*Task goal*
Your answer should be every line of the records that contains the word "Given", copied as it stands.

*Material for this task*
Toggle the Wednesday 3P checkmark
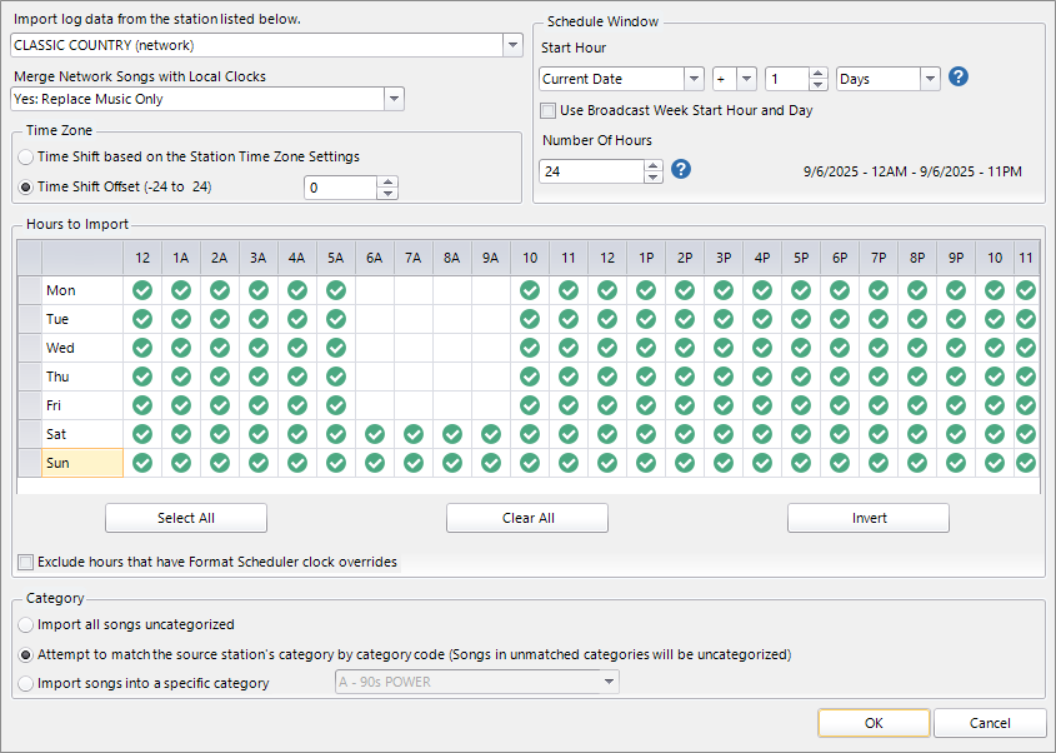Screen dimensions: 1056x753 (x=723, y=348)
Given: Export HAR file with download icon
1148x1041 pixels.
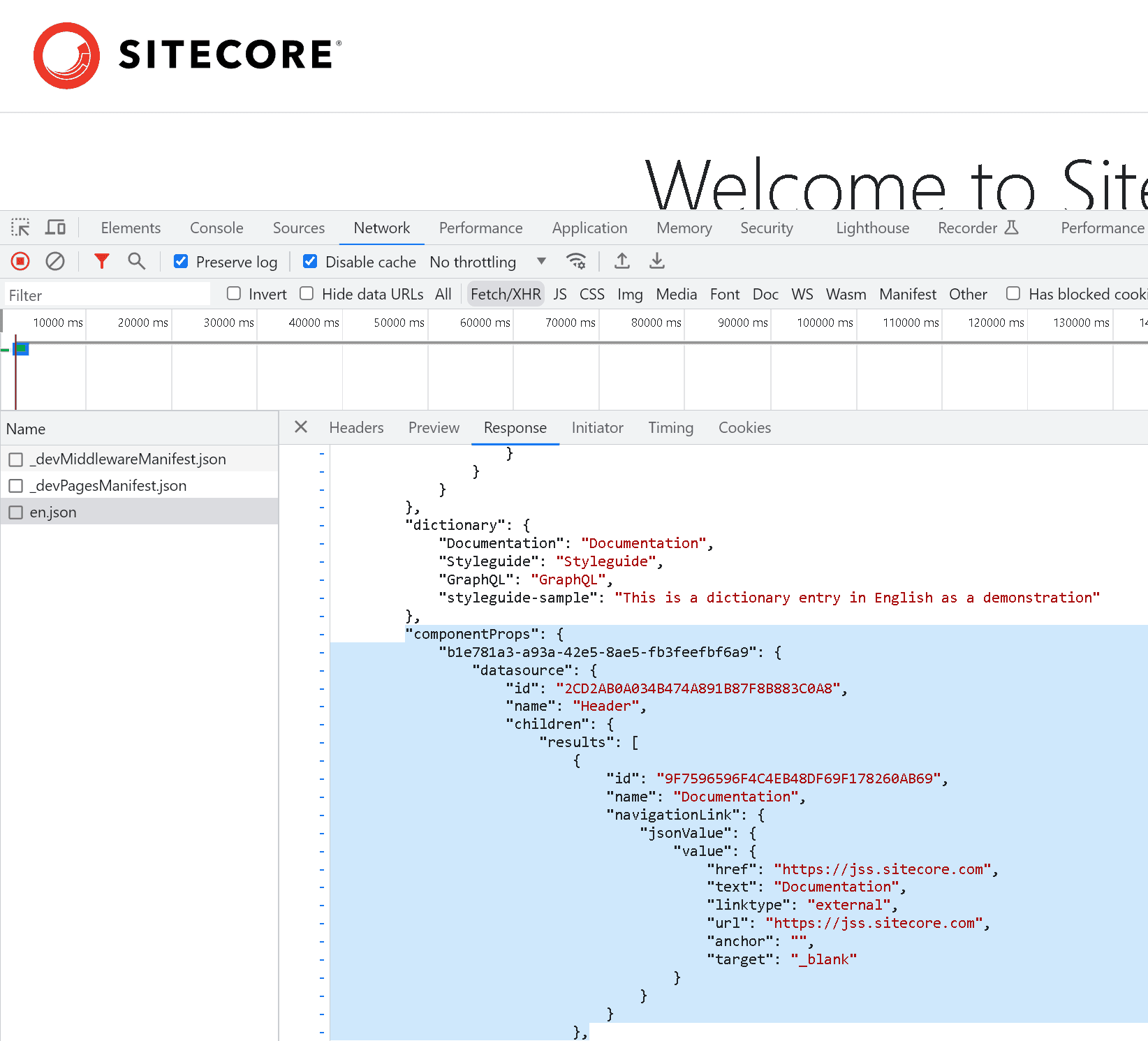Looking at the screenshot, I should pyautogui.click(x=656, y=262).
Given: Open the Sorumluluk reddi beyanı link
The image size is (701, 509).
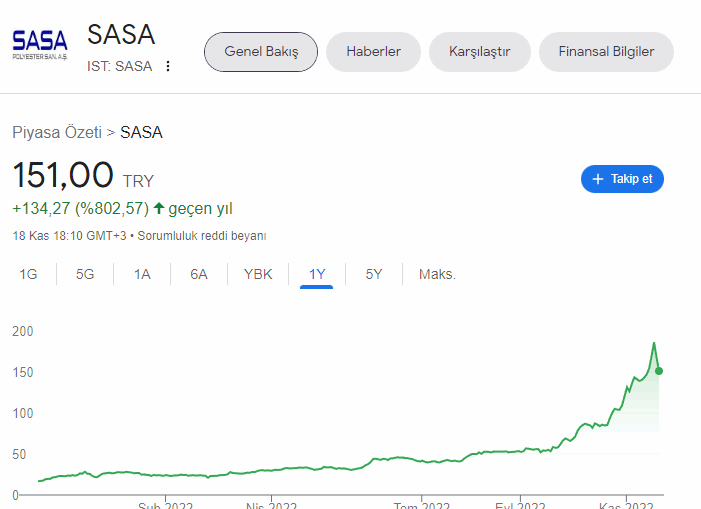Looking at the screenshot, I should click(202, 236).
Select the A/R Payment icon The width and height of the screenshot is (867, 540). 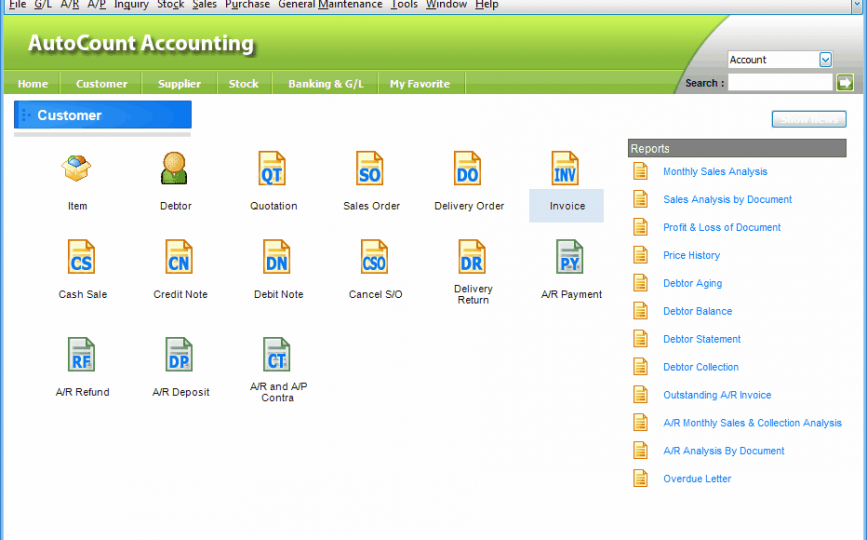click(571, 258)
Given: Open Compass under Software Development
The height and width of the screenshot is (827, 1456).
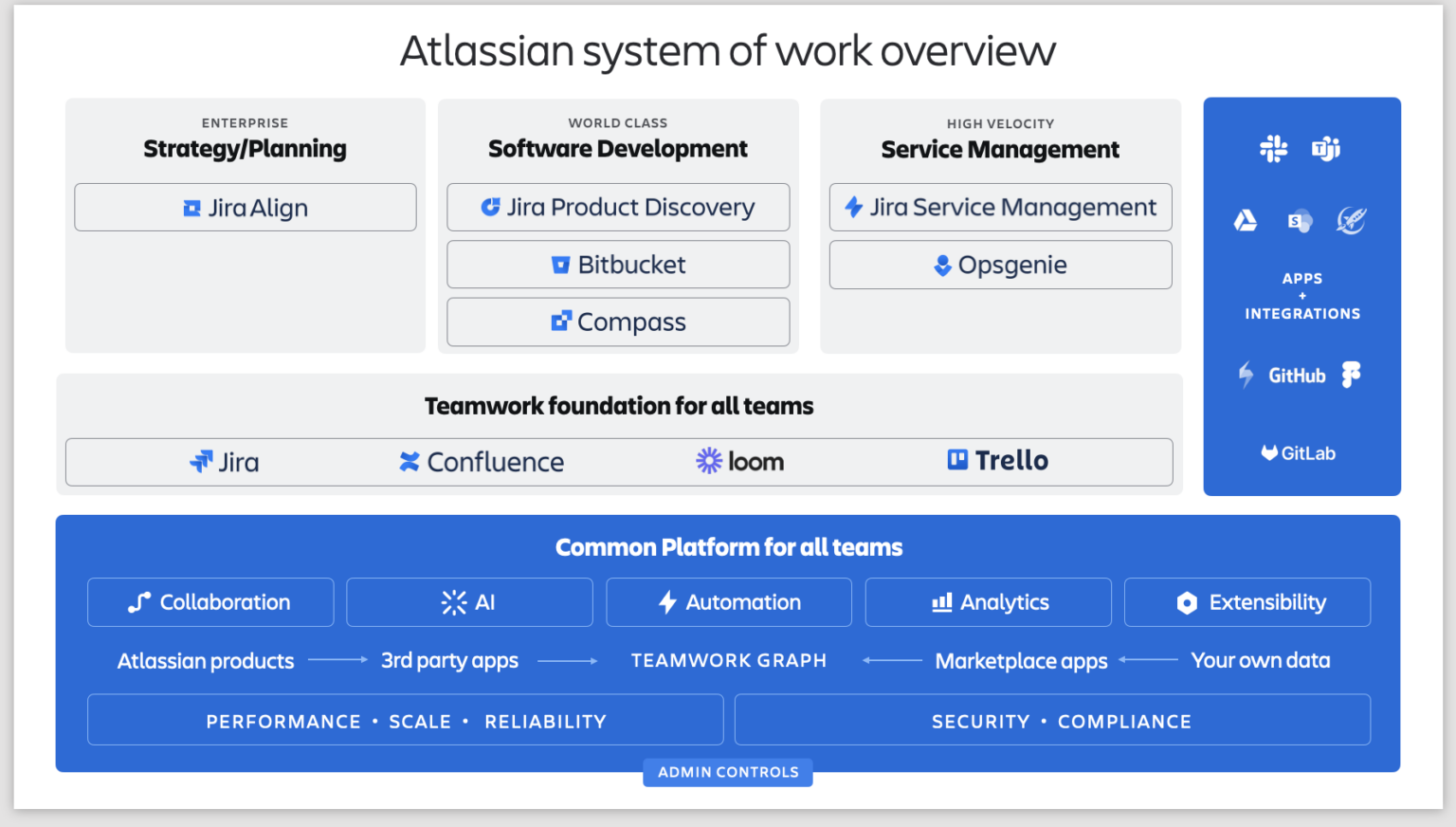Looking at the screenshot, I should point(618,322).
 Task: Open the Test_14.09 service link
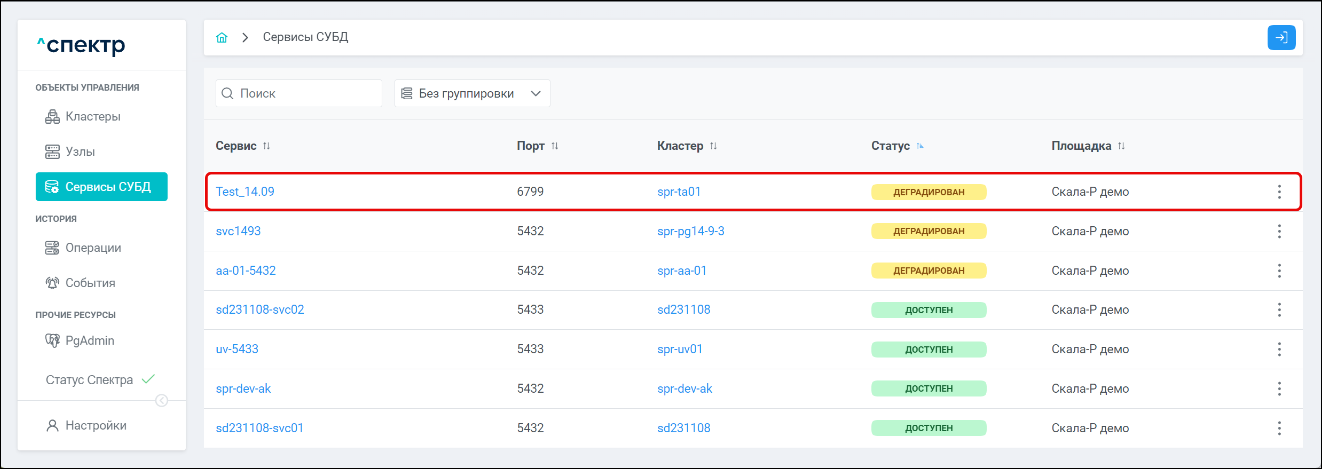click(x=245, y=192)
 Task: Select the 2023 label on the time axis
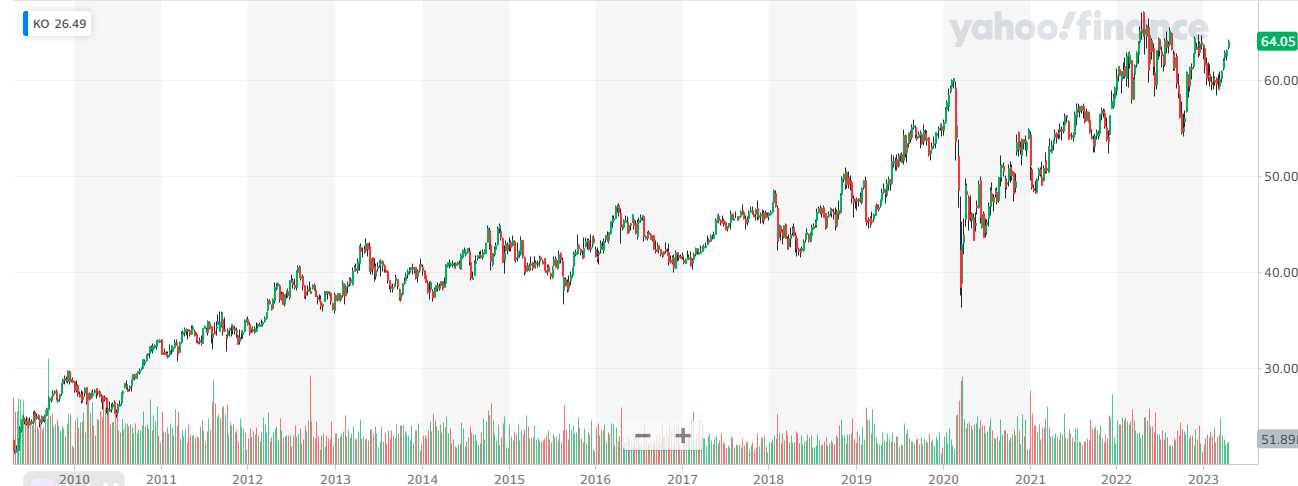point(1204,479)
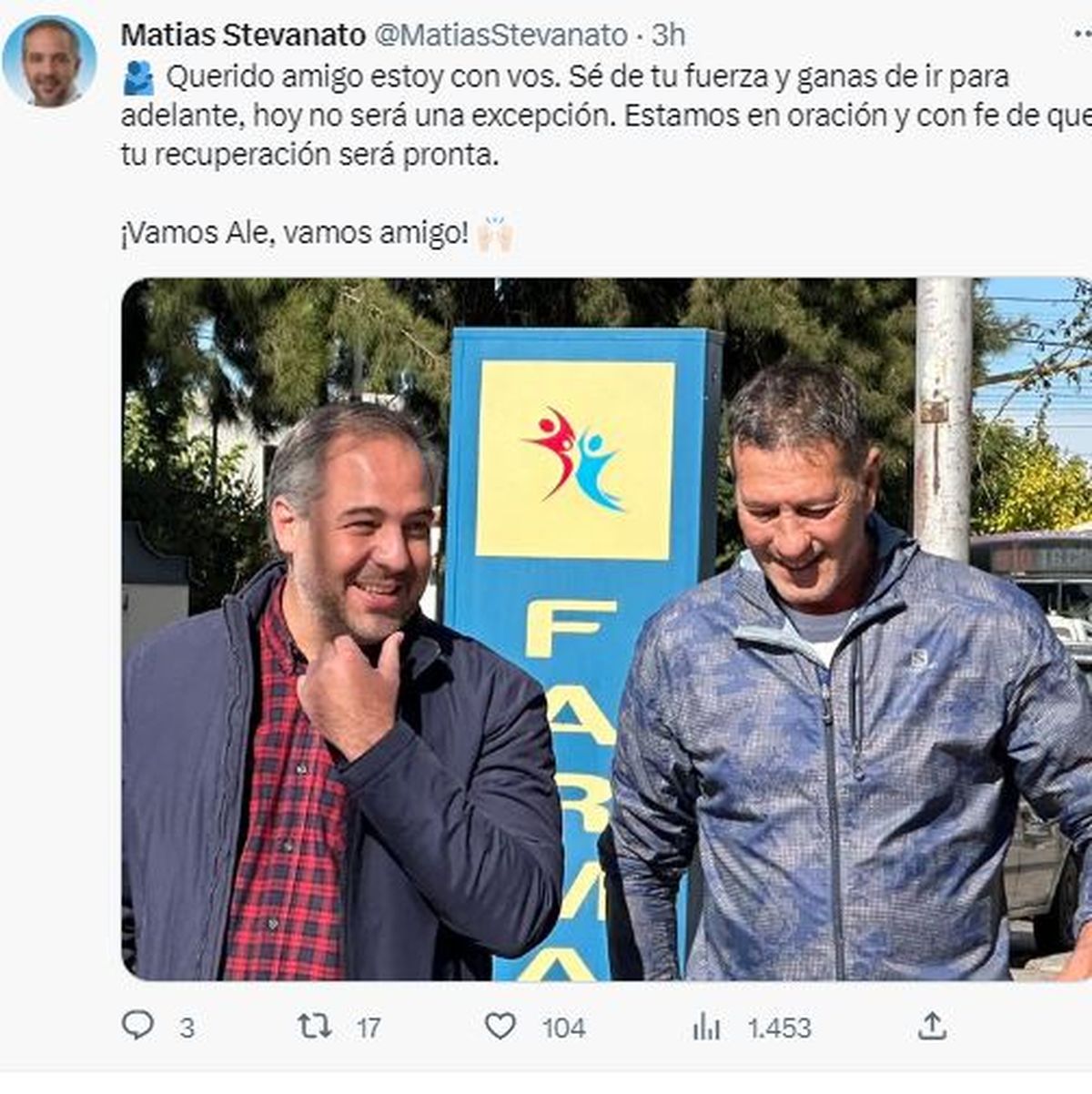Click the Matias Stevanato display name
This screenshot has width=1092, height=1094.
click(x=243, y=35)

*Result of the exercise*
Given: Export HAR file with download icon
Given: Open the Sorumluluk reddi beyanı link
Given: Open Compass under Software Development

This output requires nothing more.